Kyle Kemp is returning to the state where his baseball career began.

After spending four years at Lipscomb, the right-handed pitcher announced via Instagram Monday evening that he will finish his career at UCF as a graduate transfer.

“The UCF coaching staff has the same values as they do at Lipscomb,” Kemp said. “They really love their players. I’ll also be two-and-a-half hours away from home instead of 12-and-a-half, so that really helps me.”

The Port Charlotte, Florida, native redshirted during the 2015 season while rehabbing his throwing elbow after having Tommy John surgery. He then pitched for the Bisons from 2016-18 and was honored with the team’s seniors in an on-field ceremony in May.

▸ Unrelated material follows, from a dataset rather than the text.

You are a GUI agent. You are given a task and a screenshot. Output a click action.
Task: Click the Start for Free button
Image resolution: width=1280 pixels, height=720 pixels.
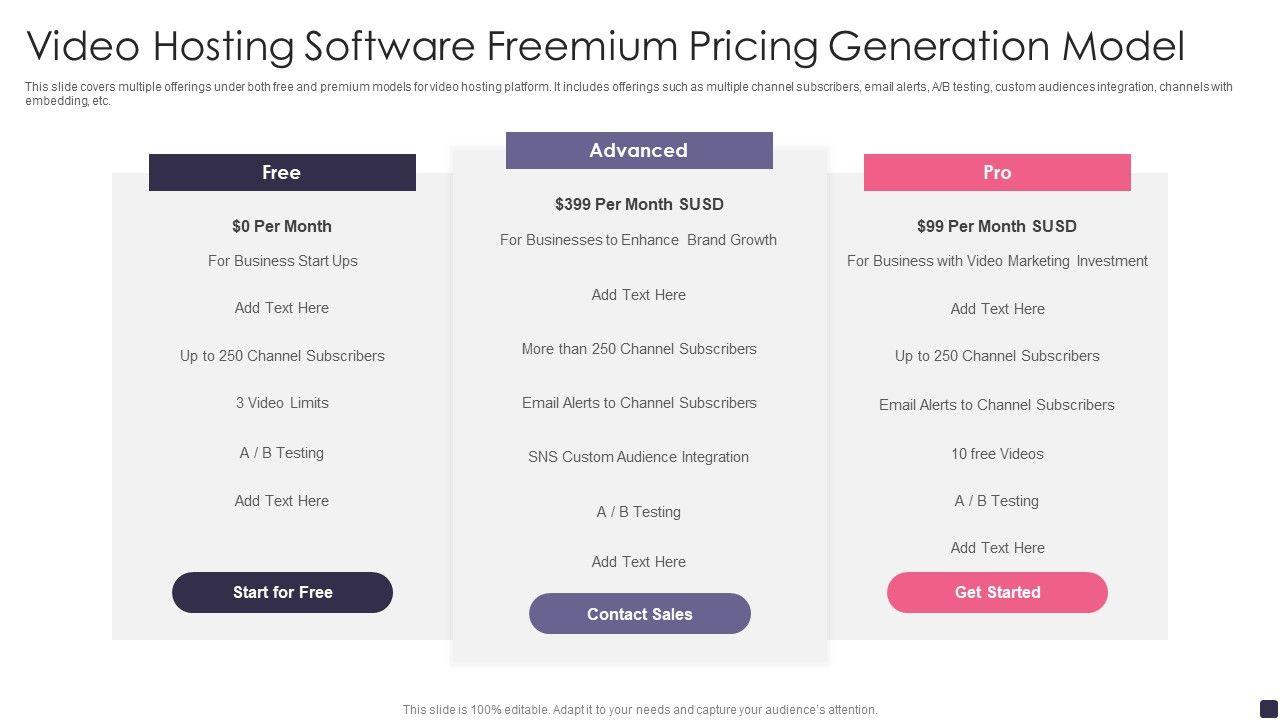pyautogui.click(x=282, y=592)
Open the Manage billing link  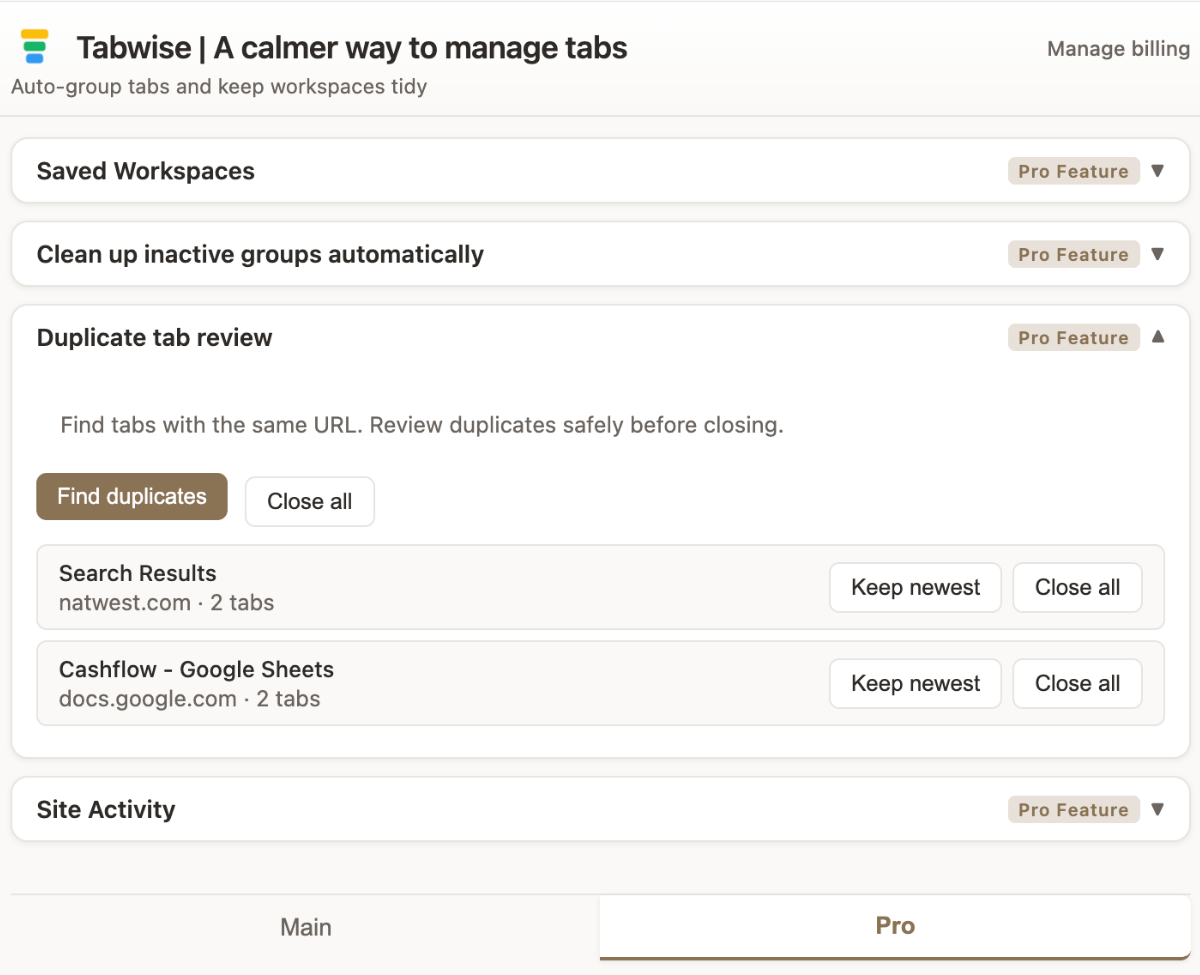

Kemp informed the Lipscomb coaching staff before the season began that he intended to finish his eligibility elsewhere.

“I tried to take the most appropriate way of doing it,” Kemp said. “I told (the coaches) that my grad school option at Lipscomb was a basic MBA or nothing, in terms of business. I wanted to go to a school that offered an MBA with a sports management concentration.”

Kemp is currently playing for the Hyannis (Mass.) Harbor Hawks of the prestigious Cape Cod League. He touts a 2.84 ERA in 6.1 innings pitched for the Hawks, who are currently in second place in the West Division with a 16-10-2 record.

At age 22, he is one of the Hawks’ oldest players and sees himself as a team leader. Kemp also pitched for the Cotuit Kettleers in his first Cape Cod stint in 2017.

“Being a leader in a league full of guys that are going to hear their name called very early (in the MLB Draft) next year is a really cool opportunity for me,” Kemp said. “You get to see what baseball’s really about and who can pitch in front of nobody (besides scouts) at a mediocre high school field. That’s what makes the Cape special.”

He originally committed to Florida his freshman year of high school but had to look elsewhere after tearing his UCL in June 2013, just before he was set to pitch in the Perfect Game All-American Classic. Kemp didn’t receive a proper diagnosis until the following February, and he recovered from Tommy John surgery instead of pitching his senior year at Port Charlotte High School.

“My doctor in Port Charlotte mostly worked with senior citizens since it’s a retirement community,” Kemp said. “He really didn’t know how to deal with athletes. He told me that I had a sprain and that the ligament would heal itself.”

After making a full recovery and arriving on campus in August 2014, Kemp participated in fall practice but tore his UCL again. That required a second Tommy John surgery in March 2015 and sidelined him for another year.

By the time he appeared in his first college game in March 2016, it had been nearly three years since he had thrown against live batters. He went on to toss 38.2 innings in 2016 and 37.2 in 2017 but finished with an ERA over five in both seasons.

The 6-foot-3, 216-pound hurler had his best statistical season at Lipscomb this year, when he appeared in 20 games and finished with a 4.11 ERA. He also had 59 strikeouts and 36 walks in 50 innings pitched.

“I owe pretty much everything to coach (James) Ogden and coach (Jeff) Forehand for believing in me and making me feel like a part of their family every day,” Kemp said. “They honored my scholarship in (2016) and believed that I would make a comeback.”

Kemp was not selected in this year’s MLB Amateur Draft, but he hopes his final season at UCF will show scouts that he is worth a selection.

He plans to do so by taking on the closer role with the Knights. He had seven career saves with the Bisons and helped the team defeat Michigan with a three-inning save on March 11.

“The velocity is back, if not a little bit more than it was (before the injury),” Kemp said. “Now I need to focus on keeping (the speed) up every outing.

“When I talked to UCF, the main idea was to be a closer. I love the pressure and the atmosphere of the game when it’s all on the line. That’s where I excel.”